Cuma, Şubat 21, 2014

dünya anadil günü

Anadil hak mıdır, değil midir(hala tartışanlar var); ana sütü gibi midir(sadece anneye yüklenen bu 'kültürün devamı' sorumluluğu niye?); kamuda mı, özel okullarda mı; ayrı sınıflarda mı, bir arada mı; öğrenciyle aynı anadili konuşan öğretmenle mi; Anadilde Eğitim mi, Anadilinde Eğitim mi(ki karışıklığa mahal yok, şurada literatür dili detaylıca açıklanmış: http://zanenstitu.org/eg%CC%86itimde-anadili-calis%CC%A7malari-icin-muhtac-sozluk-serif-derince/ ) soruları bir yana kalsın, biz bugün okulda anadilinde eğitimin küçük bir provasını yaptık. 

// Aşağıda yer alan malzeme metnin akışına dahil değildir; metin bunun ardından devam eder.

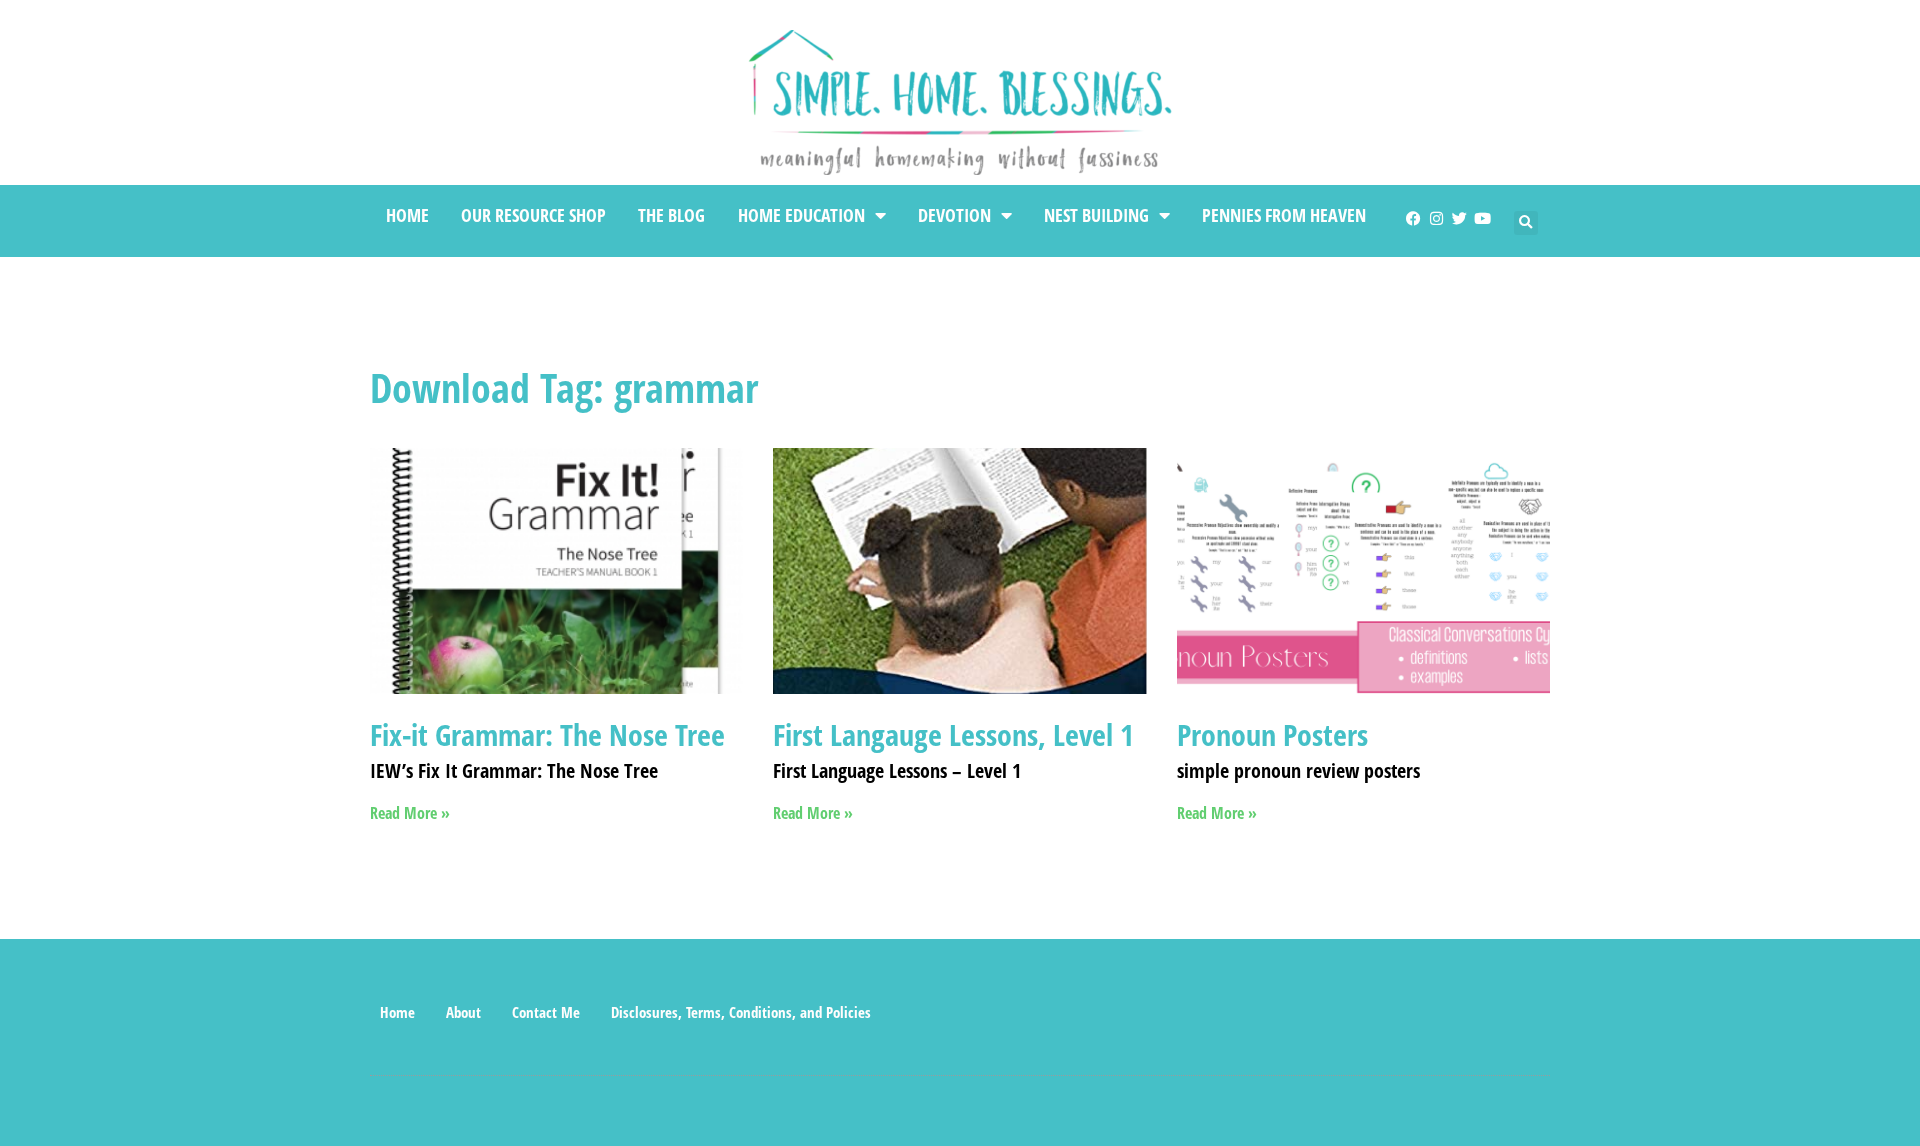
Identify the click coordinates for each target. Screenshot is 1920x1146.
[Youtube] (1482, 218)
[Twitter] (1459, 218)
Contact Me (546, 1012)
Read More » (410, 813)
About (463, 1012)
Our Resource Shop (533, 215)
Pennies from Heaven (1284, 215)
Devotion (954, 215)
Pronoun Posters (1272, 734)
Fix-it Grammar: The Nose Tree (547, 734)
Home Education (801, 215)
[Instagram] (1436, 218)
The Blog (671, 215)
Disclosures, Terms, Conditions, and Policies (741, 1012)
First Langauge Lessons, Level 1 (953, 734)
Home (407, 215)
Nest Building (1096, 215)
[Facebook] (1413, 218)
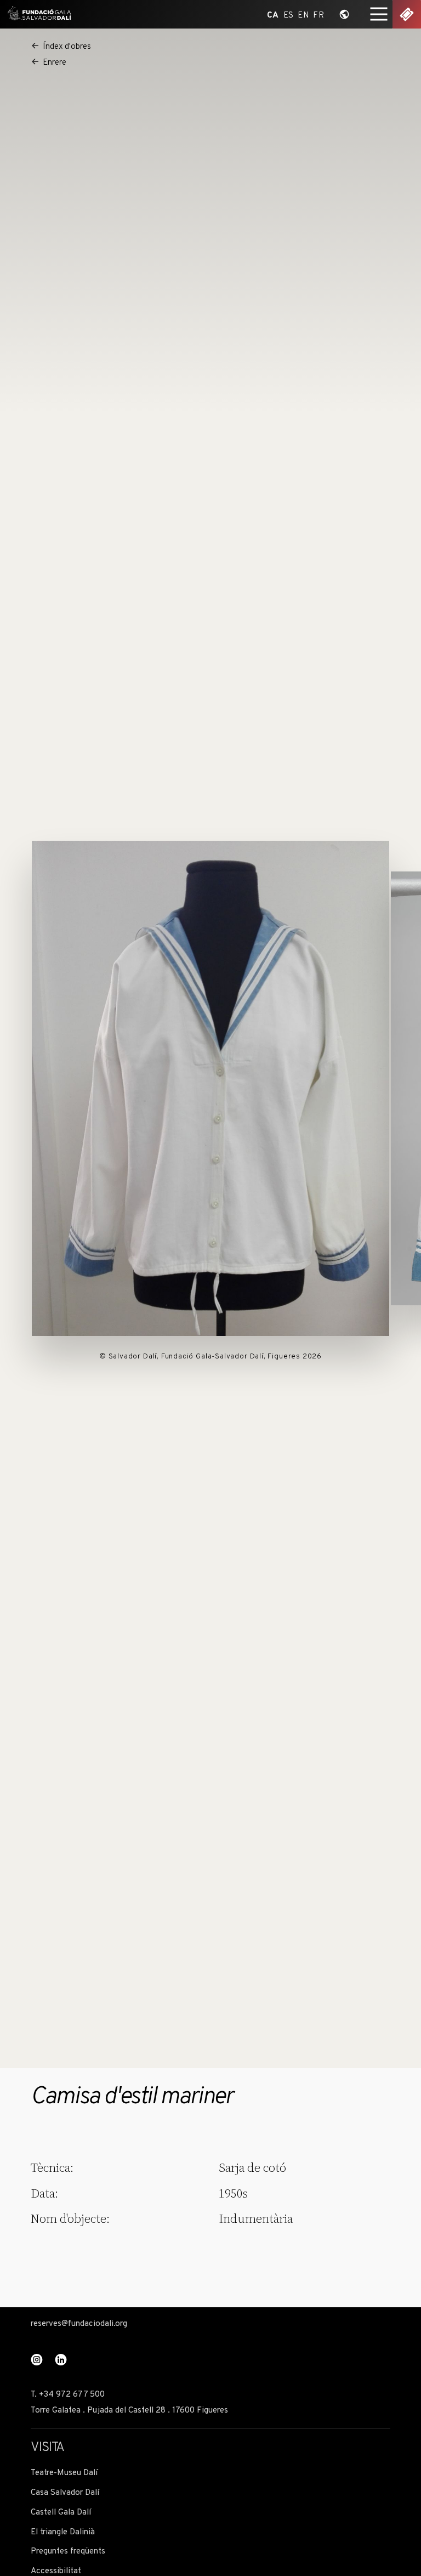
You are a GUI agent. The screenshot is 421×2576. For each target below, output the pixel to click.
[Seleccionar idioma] (344, 14)
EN (303, 15)
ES (288, 15)
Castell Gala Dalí (61, 2512)
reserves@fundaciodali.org (79, 2324)
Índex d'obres (67, 47)
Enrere (54, 63)
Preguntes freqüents (68, 2551)
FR (318, 15)
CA (273, 15)
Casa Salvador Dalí (65, 2493)
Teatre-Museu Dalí (64, 2473)
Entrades (406, 14)
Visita (47, 2448)
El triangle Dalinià (63, 2532)
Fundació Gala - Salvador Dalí (36, 14)
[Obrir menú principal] (379, 14)
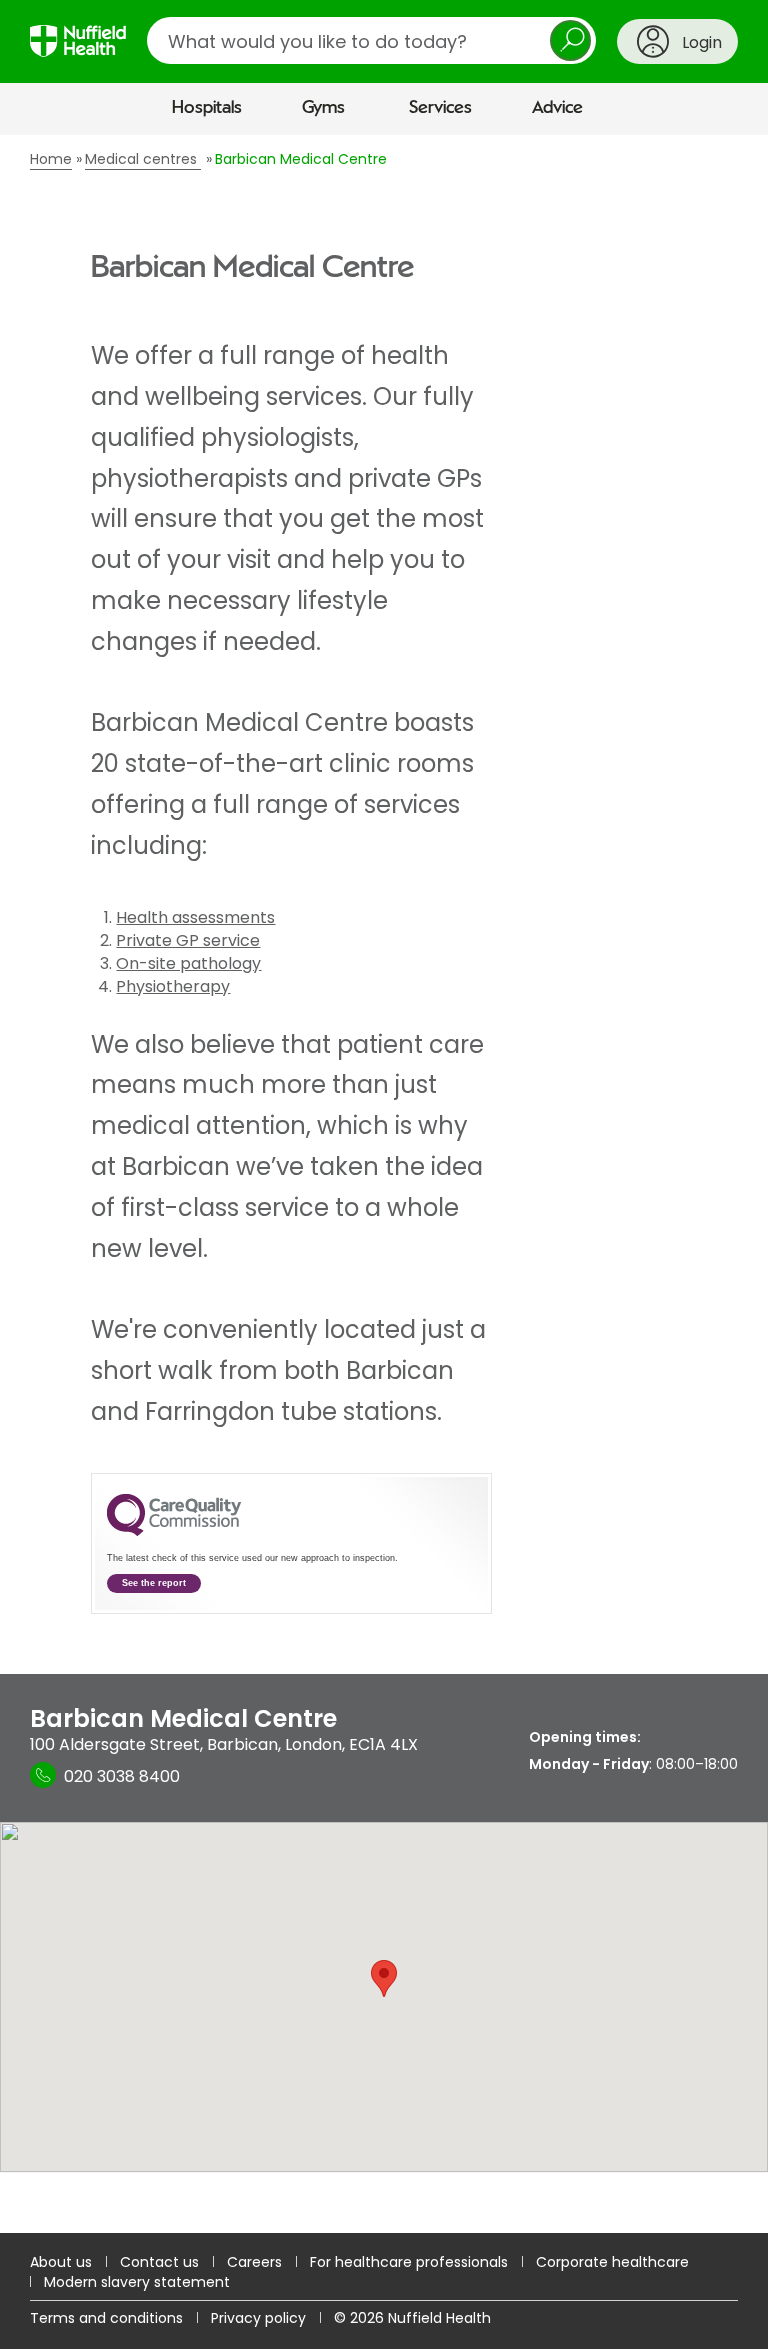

Derste çoğunlukla İngilizce konuşmaya çalışıyorum. Selamlaşmamız ve classroom language (Sınıf içinde iletişim kurmak için kullandığımız dil, "Kitabı uzatır mısın?", "Kağıtları gruplara dağıtır mısın?" gibi) hep hedef dilde. Bunu yaparken de hep bir ritm tutturmaya özen gösteriyorum. Put your books in your bags gibi uzun bir cümle bile ben söylediğim anda çocuklarda daha ezgili bir ifadeye dönüşüyor, kavranıyor ve uygulanmış oluyor. Ancak yine de derse katılmayan/katılamayan, kendini Türkçe olarak ifade etmekte de zorlanan, okuma yazma güçlüğü çeken çocuklar var. Muhtemelen aynı durumda pek çok çocuk, bakın Bağlar İlçe MEM'de nasıl tespit edilmiş, teşhis nasıl konulmuş: http://t24.com.tr/haber/baglar-ilce-milli-egitim-muduru-ogrenciler-hafif-zeka-geriligine-sahip/251593 

Okuma yazma bilmeyen veya güçlüğü çeken öğrencilerimizin büyük bölümünün hafif zeka geriliği olan, tarımda mevsimlik işçi olarak çalışan, sonradan okula kazandırılan veya okula ilgisi olmayan öğrenciler olduğunu belirledik.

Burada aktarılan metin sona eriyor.